A cuantos se escandalizan, Jesús responde que “no tienen necesidad de médico los sanos, sino los enfermos”, y “misericordia quiero y no sacrificios”. Entender la misericordia del Señor es un misterio; el misterio más grande, más bonito, es el corazón de Dios.
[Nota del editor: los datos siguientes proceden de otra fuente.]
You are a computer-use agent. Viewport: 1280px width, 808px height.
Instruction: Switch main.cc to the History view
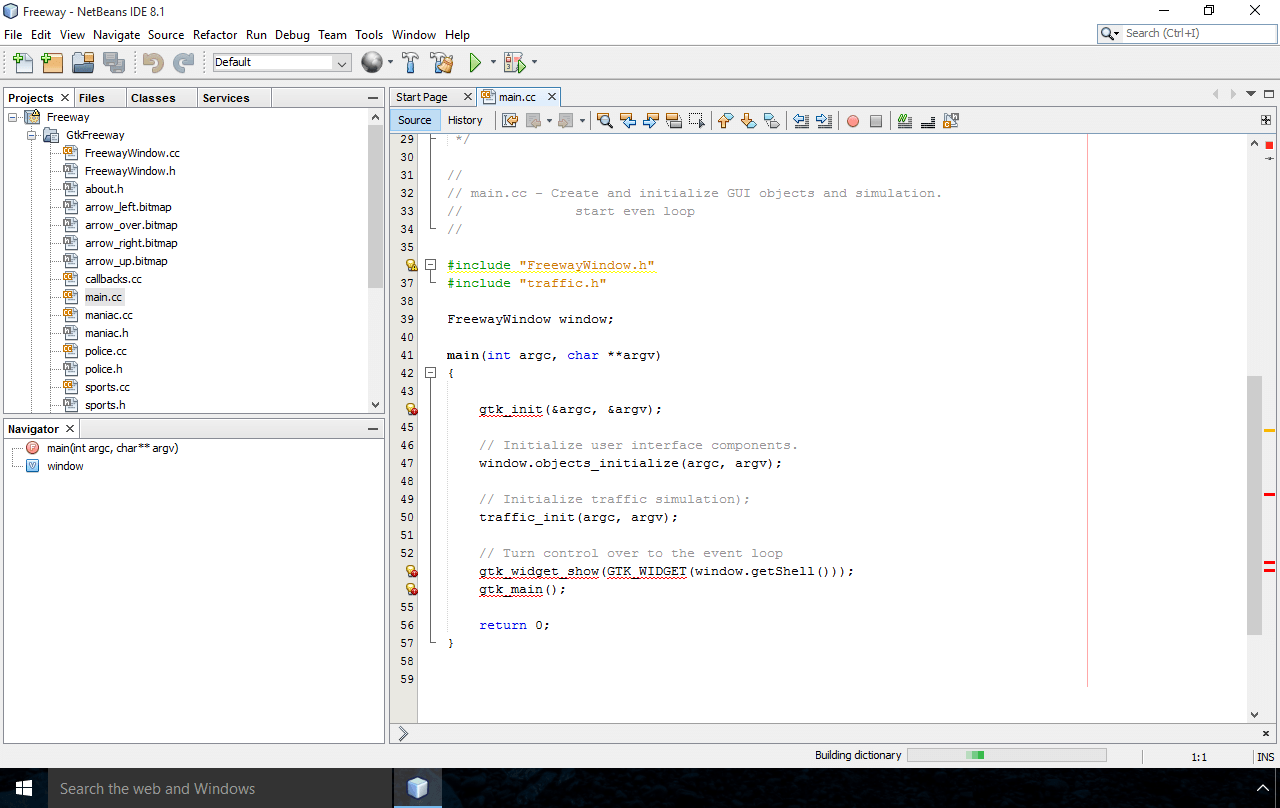point(466,120)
Si quieres llegar precisamente al corazón de Dios, toma la senda de la misericordia, y déjate tratar con misericordia.

Viernes de la XXIV Semana Ordinaria

1 Cor 15, 12-20

Hay algunos cristianos de Corinto que no creen en la resurrección de los muertos.  Pablo reacciona muy fuertemente contra esta convicción.  Estos son sus argumentos:

«Si los muertos no resucitan, tampoco Cristo resucitó».  Cristo no ha resucitado sólo como individuo, sino como la primicia, la cabeza de una innumerable multitud.

«Si Cristo no resucitó, nuestra predicación es vana».   Este es el centro del mensaje proclamado.  Esta es la función de los apóstoles, ser testigos de la resurrección de Cristo (Hech 1,22).  Si Cristo no hubiera resucitado, los apóstoles serían unos falsos testigos.

«Si Cristo no resucitó, la fe de ustedes es vana»,  es decir, no hay salvación, no hay remisión de pecados, no hay vida futura, los seres amados difuntos están definitivamente perdidos.

Y Pablo termina diciendo con absoluta convicción: «pero no es así, porque Cristo resucitó y resucitó como la primicia de todos los muertos».

Lc 8, 1-3

Se ha dicho que el evangelio de Lucas, mucho más que los otros, destaca a la mujer.

Lucas dice: «lo acompañaban los Doce»  y añade inmediatamente  «y algunas mujeres».  Los rabinos excluían a las mujeres de su círculo inmediato.  Para la oración pública se necesitaba un mínimo de diez personas, pero éstas deberían ser varones, la mujer no contaba.

El evangelio decía de estas mujeres que «habían sido libradas de espíritus malignos y curadas de varias enfermedades».  La salvación del Señor es para todo ser humano, sin exclusión de raza u otra cosa.  Sólo la fe cuenta.

Estas mujeres  -oímos citar a María Magdalena, a Juana y a Susana, pero lo oímos, había otras mujeres-  «los ayudaban con sus propios bienes».  No nos imaginamos que se haya tratado sólo de ayuda económica, sino de todo lo que la delicadeza, la intuición y la acción propia femeninas podía dar a aquellos predicadores.  Podemos imaginarnos igualmente las palabras, los testimonios, el ejemplo que sobre la Buena Nueva podían dar estas mujeres, y el influjo que podían tener, especialmente sobre otras mujeres.

A la luz de esta palabra vivamos nuestra celebración de hoy.